El viaje de García del Río y Paroissien tuvo escalas en Santiago de Chile y Buenos Aires, con la idea de allegar refuerzos militares, pero nada consiguieron. Recalaron luego en Río de Janeiro, donde la élite deshojaba margaritas en torno de la independencia. Finalmente, llegaron a la capital británica en momentos en que George Canning acababa de asumir la cancillería. En el bullente mercado financiero londinense del momento parecía que todo podía conseguirse, incluso préstamos para Estados en proceso de parto y cuyo territorio y forma de gobierno estaban por definirse.

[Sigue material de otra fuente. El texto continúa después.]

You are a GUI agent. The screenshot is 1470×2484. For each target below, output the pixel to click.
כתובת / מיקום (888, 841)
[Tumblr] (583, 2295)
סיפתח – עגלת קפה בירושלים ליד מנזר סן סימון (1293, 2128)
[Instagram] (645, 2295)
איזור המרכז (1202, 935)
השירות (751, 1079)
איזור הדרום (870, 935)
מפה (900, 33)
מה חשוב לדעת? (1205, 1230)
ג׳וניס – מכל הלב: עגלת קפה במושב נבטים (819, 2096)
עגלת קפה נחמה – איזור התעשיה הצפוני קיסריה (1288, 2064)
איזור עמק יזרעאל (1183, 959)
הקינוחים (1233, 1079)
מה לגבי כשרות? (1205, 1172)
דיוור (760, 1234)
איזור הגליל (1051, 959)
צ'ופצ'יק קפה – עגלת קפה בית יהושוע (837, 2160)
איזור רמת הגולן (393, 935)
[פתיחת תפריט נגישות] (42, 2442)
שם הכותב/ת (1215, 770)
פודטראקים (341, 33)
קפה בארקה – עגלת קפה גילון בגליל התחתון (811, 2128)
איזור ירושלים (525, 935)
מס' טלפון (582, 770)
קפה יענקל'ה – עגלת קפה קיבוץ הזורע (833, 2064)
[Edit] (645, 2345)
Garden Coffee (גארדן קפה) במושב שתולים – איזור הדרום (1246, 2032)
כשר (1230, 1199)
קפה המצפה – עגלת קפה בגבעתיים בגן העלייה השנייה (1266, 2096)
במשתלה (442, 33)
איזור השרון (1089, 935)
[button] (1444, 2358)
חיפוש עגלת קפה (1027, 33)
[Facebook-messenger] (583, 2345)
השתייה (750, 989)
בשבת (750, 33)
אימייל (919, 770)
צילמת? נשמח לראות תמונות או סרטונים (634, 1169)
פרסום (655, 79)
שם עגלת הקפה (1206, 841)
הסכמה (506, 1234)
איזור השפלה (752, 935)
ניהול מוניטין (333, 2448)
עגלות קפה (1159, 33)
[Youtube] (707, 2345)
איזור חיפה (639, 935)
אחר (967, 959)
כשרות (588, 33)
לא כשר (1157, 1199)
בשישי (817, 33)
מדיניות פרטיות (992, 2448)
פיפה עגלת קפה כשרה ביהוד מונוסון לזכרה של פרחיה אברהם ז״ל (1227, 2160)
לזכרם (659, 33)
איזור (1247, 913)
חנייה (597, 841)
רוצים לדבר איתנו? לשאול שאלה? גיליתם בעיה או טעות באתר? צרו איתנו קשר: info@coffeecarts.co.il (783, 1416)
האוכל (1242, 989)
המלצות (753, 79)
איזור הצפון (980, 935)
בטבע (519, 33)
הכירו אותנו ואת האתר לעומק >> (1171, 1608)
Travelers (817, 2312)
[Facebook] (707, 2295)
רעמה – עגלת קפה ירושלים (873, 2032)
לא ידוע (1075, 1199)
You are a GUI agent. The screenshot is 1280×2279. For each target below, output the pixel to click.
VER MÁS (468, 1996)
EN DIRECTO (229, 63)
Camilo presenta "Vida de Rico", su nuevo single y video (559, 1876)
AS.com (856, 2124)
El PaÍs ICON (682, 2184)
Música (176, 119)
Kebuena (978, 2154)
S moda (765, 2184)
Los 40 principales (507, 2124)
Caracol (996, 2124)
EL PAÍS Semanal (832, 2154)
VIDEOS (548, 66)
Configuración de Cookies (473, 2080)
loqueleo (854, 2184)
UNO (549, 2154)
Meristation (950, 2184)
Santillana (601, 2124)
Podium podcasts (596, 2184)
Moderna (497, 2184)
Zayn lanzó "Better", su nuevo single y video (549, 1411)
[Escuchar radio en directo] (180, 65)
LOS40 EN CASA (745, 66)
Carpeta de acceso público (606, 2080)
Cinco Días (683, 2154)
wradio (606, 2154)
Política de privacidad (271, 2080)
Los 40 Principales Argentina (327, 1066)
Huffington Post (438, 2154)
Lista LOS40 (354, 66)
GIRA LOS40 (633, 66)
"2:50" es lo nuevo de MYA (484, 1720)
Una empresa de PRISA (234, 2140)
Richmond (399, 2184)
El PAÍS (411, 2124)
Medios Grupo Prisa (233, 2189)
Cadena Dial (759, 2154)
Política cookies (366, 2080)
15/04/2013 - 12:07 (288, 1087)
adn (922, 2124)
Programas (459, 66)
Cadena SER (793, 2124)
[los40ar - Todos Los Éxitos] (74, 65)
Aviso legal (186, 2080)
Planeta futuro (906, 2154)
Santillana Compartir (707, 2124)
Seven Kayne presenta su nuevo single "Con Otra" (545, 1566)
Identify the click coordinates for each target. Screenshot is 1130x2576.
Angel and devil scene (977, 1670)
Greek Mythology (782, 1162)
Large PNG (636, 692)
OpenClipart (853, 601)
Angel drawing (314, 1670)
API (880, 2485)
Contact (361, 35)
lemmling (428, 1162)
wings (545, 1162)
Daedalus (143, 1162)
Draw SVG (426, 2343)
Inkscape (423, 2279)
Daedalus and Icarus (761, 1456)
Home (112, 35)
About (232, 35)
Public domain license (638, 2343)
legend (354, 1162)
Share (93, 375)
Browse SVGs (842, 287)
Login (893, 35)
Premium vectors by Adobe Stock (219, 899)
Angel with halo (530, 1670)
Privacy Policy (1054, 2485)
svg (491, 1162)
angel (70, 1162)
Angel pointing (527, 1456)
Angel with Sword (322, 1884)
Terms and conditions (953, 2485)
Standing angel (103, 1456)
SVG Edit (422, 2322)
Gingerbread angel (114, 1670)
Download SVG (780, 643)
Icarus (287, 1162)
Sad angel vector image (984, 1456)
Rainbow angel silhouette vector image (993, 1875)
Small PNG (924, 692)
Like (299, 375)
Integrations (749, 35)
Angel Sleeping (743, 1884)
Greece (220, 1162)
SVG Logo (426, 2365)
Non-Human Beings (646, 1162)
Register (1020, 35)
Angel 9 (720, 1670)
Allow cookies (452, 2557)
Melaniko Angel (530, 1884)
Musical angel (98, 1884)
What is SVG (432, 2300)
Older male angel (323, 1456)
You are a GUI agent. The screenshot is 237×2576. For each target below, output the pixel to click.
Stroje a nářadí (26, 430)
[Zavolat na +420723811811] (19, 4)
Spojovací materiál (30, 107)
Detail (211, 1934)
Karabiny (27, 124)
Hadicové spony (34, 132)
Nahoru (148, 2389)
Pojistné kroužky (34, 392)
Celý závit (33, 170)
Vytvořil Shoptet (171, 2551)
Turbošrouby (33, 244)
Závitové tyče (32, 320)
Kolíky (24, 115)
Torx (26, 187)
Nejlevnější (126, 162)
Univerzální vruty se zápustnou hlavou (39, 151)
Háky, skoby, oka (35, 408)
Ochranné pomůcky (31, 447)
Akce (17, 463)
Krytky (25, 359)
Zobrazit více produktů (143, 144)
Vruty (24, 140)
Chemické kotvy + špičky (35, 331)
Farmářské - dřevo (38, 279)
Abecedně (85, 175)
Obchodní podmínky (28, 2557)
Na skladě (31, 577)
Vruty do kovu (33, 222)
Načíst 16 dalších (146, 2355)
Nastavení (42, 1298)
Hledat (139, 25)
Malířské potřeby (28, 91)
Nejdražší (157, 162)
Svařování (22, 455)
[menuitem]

El problema era a qué precio. Tras analizar las alternativas, los comisionados pactaron dos préstamos entre 1822 y 1825 por un total de 1′816.000 libras esterlinas, a amortizarse en 30 años, con una tasa del 6% anual, ciertamente alta para la época, pero ajustada a los riesgos de la operación. Pero el prestamista era en realidad un contratista que emitía bonos destinados a su colocación en el mercado. Para conseguir compradores, los bonos llegaron a venderse incluso a menos de un tercio de su valor nominal, alcanzando un valor promedio del 68%. El cálculo hecho por Carlos Palacios Moreyra en su libro “La deuda anglo peruana” concluyó que, descontadas las comisiones del contratista y de los comisionados (por cierto, bastante generosas) y los gastos de la misión, el gobierno llegó a disponer efectivamente de apenas poco más de la mitad del monto comprometido.
Casi dos millones de libras esterlinas era una suma enorme para el Perú de la época, cuyas exportaciones solo llegaban a un millón de libras y la recaudación fiscal ni siquiera a eso. En 1826, los intereses dejaron de pagarse, incurriéndose en la primera moratoria de nuestra historia. El ‘default’ se arreglaría recién en 1849, gracias a las exportaciones de guano, cuyo mercado principal inicial fue precisamente Inglaterra. Durante esos 23 años, el país vivió con la espada de Damocles de una invasión inglesa, puesto que los ingresos de la Casa de Moneda y las aduanas fueron hipotecados en el contrato como garantía de la deuda. En ese lapso crucial para el futuro económico del país no hubo inversionistas que quisiesen arriesgar sus capitales y la minería y otros rubros de la industria se sumergieron en el estancamiento.
El otro encargo de la misión fue la búsqueda de un príncipe europeo dispuesto a sentarse en el trono de una monarquía peruana. Los comisionados sondearon algunas posibilidades, pero los únicos interesados fueron del linaje de los Borbones, que no parecían del agrado del Gobierno Británico, cuyo beneplácito parecía clave. El proyecto monárquico tampoco gozaba de la anuencia de los Estados Unidos, cuya influencia en el continente iba creciendo como la sombra cuando el sol declina. Por lo demás, en el tiempo de vida de la misión el humor político en el país se alejó rápidamente de la monarquía como fórmula de gobierno.
Con la perspectiva del bicentenario podemos decir que el saldo de la misión no fue bueno. Su único resultado fue un préstamo; ciertamente bendito cuando pasó a desembolsarse entre 1823 y 1825, pero tremendamente oneroso para la economía nacional, al punto de poder señalarlo como responsable de buena parte del atraso del cuarto de siglo que siguió a la Independencia.